Dataset records
=-=-=

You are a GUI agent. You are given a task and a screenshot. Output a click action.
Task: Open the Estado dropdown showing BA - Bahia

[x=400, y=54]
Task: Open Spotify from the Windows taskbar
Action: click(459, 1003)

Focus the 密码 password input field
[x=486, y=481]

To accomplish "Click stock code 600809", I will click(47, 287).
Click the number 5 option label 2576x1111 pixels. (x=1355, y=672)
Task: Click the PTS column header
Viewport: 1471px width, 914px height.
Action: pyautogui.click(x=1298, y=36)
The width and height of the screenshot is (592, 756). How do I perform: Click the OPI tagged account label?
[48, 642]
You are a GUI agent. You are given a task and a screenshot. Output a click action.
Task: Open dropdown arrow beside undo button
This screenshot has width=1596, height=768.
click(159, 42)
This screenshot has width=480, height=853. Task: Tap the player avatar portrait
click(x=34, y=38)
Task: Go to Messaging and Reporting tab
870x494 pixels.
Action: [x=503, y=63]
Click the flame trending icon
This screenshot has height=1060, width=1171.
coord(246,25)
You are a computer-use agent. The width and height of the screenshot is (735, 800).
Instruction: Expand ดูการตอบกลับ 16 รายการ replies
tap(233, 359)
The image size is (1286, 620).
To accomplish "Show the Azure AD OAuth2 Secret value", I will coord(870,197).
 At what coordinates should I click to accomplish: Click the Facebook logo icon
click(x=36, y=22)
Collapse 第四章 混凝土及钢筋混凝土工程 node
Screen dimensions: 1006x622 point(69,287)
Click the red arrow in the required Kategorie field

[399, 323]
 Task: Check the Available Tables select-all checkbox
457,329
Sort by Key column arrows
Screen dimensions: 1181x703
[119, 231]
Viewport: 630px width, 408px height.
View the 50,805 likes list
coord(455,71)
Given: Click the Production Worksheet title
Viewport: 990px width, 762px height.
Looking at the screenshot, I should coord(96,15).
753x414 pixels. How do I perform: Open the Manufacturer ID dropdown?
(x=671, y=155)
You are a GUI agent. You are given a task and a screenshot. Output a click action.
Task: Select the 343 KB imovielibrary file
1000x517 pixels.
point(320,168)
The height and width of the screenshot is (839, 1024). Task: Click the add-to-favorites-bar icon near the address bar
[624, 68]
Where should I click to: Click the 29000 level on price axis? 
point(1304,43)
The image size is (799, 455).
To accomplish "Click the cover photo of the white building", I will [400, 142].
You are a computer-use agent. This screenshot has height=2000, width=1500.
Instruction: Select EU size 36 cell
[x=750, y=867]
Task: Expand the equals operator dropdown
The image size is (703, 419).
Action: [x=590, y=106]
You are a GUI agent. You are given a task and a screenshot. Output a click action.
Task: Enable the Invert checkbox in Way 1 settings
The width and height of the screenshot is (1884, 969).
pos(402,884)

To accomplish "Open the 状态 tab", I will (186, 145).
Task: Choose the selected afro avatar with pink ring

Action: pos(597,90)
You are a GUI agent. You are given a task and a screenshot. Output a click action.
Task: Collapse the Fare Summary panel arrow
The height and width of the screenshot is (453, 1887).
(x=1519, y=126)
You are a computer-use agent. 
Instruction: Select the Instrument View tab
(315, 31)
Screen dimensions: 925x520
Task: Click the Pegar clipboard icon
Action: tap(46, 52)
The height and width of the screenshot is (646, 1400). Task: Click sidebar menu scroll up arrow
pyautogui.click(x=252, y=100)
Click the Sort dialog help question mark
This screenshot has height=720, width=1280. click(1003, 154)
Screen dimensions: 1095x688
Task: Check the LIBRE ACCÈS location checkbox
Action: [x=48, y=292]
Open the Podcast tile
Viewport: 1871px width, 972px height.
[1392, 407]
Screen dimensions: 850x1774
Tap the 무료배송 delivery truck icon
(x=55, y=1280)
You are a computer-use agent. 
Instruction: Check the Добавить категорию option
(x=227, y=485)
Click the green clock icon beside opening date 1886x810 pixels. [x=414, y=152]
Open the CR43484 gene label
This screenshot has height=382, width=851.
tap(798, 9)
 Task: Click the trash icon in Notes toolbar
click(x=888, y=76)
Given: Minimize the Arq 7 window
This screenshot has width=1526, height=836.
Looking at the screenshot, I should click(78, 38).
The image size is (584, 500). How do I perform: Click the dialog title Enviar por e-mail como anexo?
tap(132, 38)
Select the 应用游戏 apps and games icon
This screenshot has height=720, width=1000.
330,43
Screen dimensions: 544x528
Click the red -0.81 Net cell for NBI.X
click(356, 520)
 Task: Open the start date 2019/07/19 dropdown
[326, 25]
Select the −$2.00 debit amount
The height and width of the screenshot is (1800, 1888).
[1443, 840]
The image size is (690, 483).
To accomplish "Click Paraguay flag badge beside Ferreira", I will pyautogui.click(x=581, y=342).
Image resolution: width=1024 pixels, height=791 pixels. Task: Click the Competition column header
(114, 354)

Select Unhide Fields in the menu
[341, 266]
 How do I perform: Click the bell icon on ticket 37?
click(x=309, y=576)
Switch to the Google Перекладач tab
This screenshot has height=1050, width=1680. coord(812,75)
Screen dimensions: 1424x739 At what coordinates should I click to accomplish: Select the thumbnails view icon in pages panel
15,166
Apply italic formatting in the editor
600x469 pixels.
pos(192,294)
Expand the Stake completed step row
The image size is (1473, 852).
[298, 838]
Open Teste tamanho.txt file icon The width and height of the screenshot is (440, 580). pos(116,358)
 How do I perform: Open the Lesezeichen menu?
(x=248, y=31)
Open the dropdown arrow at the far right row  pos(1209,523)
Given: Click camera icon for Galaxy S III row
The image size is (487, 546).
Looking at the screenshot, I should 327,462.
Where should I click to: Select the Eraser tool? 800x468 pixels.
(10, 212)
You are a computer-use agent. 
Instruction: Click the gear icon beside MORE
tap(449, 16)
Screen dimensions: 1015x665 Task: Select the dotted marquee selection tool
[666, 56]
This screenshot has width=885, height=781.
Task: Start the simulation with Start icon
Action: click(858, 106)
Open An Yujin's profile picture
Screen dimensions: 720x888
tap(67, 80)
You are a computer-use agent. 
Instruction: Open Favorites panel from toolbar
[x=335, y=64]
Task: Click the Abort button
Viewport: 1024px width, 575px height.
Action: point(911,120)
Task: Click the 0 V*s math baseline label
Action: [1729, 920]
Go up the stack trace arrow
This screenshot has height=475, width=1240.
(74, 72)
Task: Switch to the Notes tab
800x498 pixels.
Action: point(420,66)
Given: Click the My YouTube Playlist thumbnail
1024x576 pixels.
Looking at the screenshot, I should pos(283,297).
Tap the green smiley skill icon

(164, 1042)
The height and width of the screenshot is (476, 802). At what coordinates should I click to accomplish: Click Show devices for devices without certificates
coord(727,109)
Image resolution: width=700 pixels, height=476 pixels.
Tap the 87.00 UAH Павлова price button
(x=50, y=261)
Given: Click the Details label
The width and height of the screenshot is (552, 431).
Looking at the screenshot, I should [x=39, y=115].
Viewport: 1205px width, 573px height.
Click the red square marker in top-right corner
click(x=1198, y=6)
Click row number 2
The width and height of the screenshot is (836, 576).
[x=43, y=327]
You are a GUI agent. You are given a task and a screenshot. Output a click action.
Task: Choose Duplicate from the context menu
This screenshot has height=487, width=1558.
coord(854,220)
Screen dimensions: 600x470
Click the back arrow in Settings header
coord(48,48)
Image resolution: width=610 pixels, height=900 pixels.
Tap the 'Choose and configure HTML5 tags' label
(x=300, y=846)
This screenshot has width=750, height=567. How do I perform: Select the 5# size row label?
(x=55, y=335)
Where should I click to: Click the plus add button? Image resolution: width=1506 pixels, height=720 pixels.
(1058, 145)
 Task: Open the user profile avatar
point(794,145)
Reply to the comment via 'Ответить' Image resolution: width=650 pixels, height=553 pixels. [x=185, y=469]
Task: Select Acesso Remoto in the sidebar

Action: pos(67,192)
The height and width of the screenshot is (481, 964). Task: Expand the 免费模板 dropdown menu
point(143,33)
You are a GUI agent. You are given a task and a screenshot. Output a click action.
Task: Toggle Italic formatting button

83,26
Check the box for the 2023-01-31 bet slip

=-=-=

Once you find the line with "This screenshot has width=480, height=853." above, print it and every line after it up to and including the line with "Given: Click the Production Worksheet title", exactly as written and nothing else.

This screenshot has width=480, height=853. Task: Tap the player avatar portrait
click(x=34, y=38)
Task: Go to Messaging and Reporting tab
870x494 pixels.
Action: [x=503, y=63]
Click the flame trending icon
This screenshot has height=1060, width=1171.
coord(246,25)
You are a computer-use agent. The width and height of the screenshot is (735, 800).
Instruction: Expand ดูการตอบกลับ 16 รายการ replies
tap(233, 359)
The image size is (1286, 620).
To accomplish "Show the Azure AD OAuth2 Secret value", I will coord(870,197).
 At what coordinates should I click to accomplish: Click the Facebook logo icon
click(x=36, y=22)
Collapse 第四章 混凝土及钢筋混凝土工程 node
Screen dimensions: 1006x622 point(69,287)
Click the red arrow in the required Kategorie field

[399, 323]
 Task: Check the Available Tables select-all checkbox
457,329
Sort by Key column arrows
Screen dimensions: 1181x703
[119, 231]
Viewport: 630px width, 408px height.
View the 50,805 likes list
coord(455,71)
Given: Click the Production Worksheet title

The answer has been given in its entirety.